Work order 1 – List every geographic place named in the article on Coca-Cola's sales slump, including countries, regions and cities.
Work order 2 – Print the part of the article on Coca-Cola's sales slump that runs from "It is becoming" up to and including "target is $53.26.", with no changes.

Excerpted passage –
Not so fast. As the public found out in the Great Recession a decade ago, Coca-Cola is having a hard time selling as much soda and beverages. 24/7 Wall St. is not conducting yet another earnings review. This is a review of its entire classification of being safe and defensive for income investors at current valuations and in the current economic landscape.
It turns out that having so many venues and events closed and people staying home means less spending on the beverages that Coca-Cola and other sellers are used to. When Coca-Cola announced its earnings report on Tuesday morning, the global beverage giant indicated that its global sales volume was down a sharp 25% since the start of April due to COVID-19 pandemic orders to stay in place and to stay in lock-down at home.
Coca-Cola also warned that consumer spending should not be expected to bounce back immediately as the United States and as other countries begin their reopening efforts.
Coca-Cola had already warned about its China operations. Its Coke plants are back up and running and its corporate employees have returned to their offices in Shanghai. That said, there are still limits on crowds and Coca-Cola is not alone suggesting that consumption remains lower than it was a year ago. Some places, such as Tokyo, are also implementing a second round of COVID-19 policy restrictions.
The reasons may be very different between 2020 and 2010, but the outcome is the same a decade later. Current CEO James Quincey said:
We may be at the end of the big global lockdown, but we are still a long way from the new normal.
Back in January of 2010, when the recession was ending and the recovery was just beginning, then-CEO Muhtar Kent announced at the time that there was a reset of consumers in North America, Japan, Western Europe, and that consumption had shifted more to home-based consumption rather than on-the-go consumption. Sound familiar?
Back in 2010, Coca-Cola’s goal was to double its revenues by 2020. The company’s revenues may be harder to calculate based on mergers, new brands and unit consolidation of regions and bottling facilities, but Coca-Cola’s full-year 2010 revenues were $35.1 billion. In 2019, the total revenue was almost $37.3 billion for the year.
It is becoming increasingly difficult even for traditional defensive companies like Coca-Cola to make quarterly and full-year assumptions with so much of the world economy in lock-down. This is destroying attempts by analysts investors alike to look for patches of safety from a falling stock market.
With normalized earnings of $2.00 to $2.25 per share in the current years, Coca-Cola would still be valued at just above 20-times expected earnings with a 1% drop in quarterly revenues in the first quarter of 2020. We will leave it up to you to decide if that is a fair earnings multiple or not.
While Coca-Cola shares closed down 2.5% at $45.38, it is still up from a selling panic low of $36.27 and is still down from a peak of $60.13. Its dividend yield is 3.6% and the Refinitiv consensus analyst price target is $53.26.

Source information –

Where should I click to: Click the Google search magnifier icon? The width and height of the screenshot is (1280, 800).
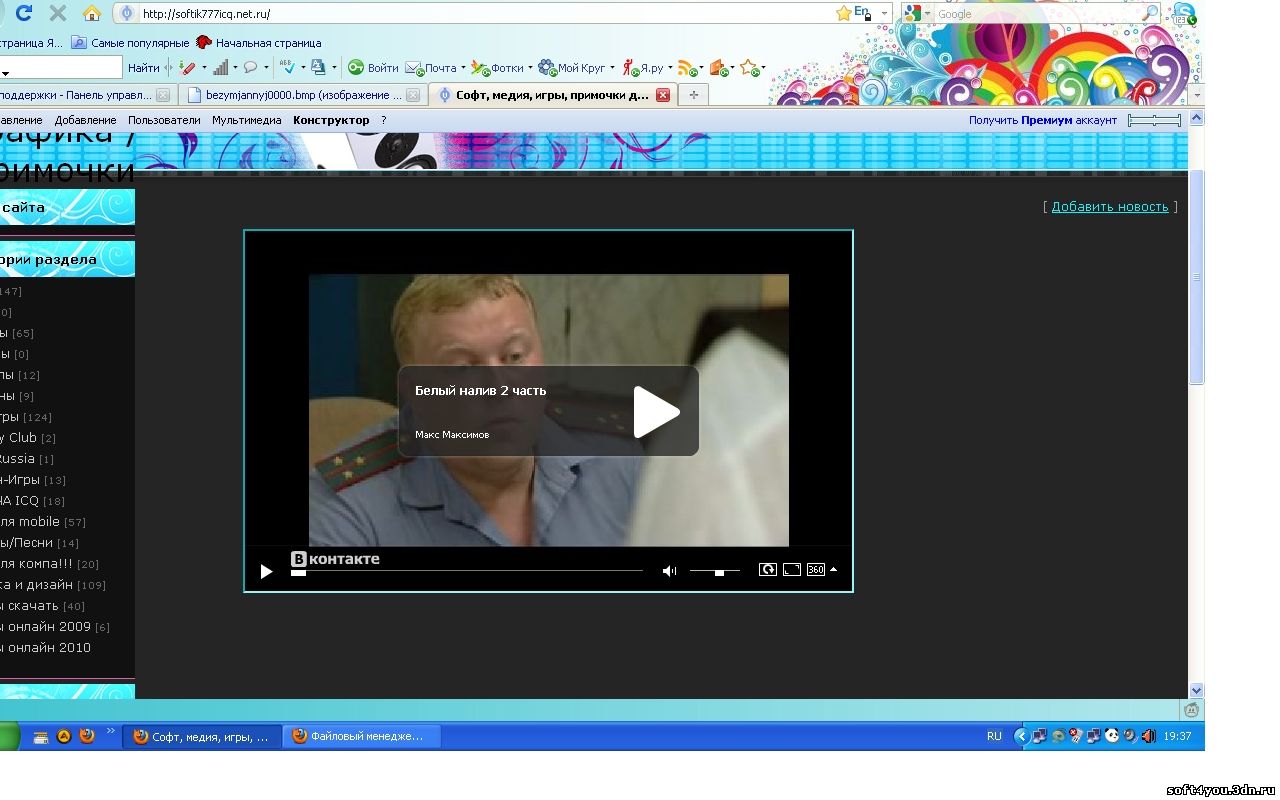coord(1150,13)
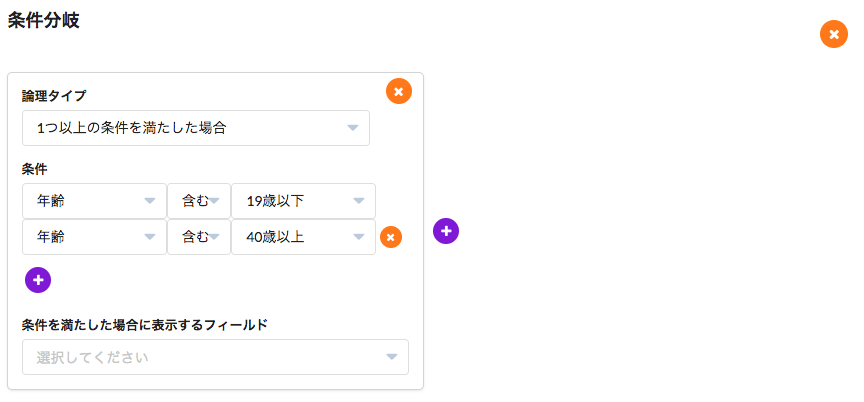864x402 pixels.
Task: Open the 選択してください field selector
Action: 215,357
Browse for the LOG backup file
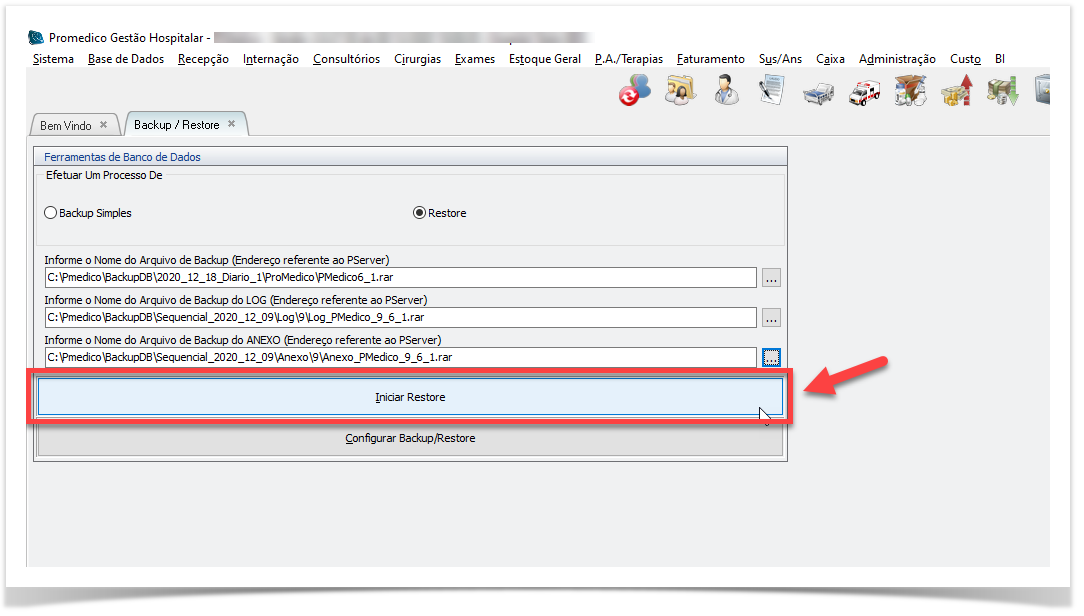This screenshot has height=616, width=1084. pos(771,318)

Output 1 – United States, China, Shanghai, Tokyo, North America, Japan, Western Europe

Output 2 –
It is becoming increasingly difficult even for traditional defensive companies like Coca-Cola to make quarterly and full-year assumptions with so much of the world economy in lock-down. This is destroying attempts by analysts investors alike to look for patches of safety from a falling stock market.
With normalized earnings of $2.00 to $2.25 per share in the current years, Coca-Cola would still be valued at just above 20-times expected earnings with a 1% drop in quarterly revenues in the first quarter of 2020. We will leave it up to you to decide if that is a fair earnings multiple or not.
While Coca-Cola shares closed down 2.5% at $45.38, it is still up from a selling panic low of $36.27 and is still down from a peak of $60.13. Its dividend yield is 3.6% and the Refinitiv consensus analyst price target is $53.26.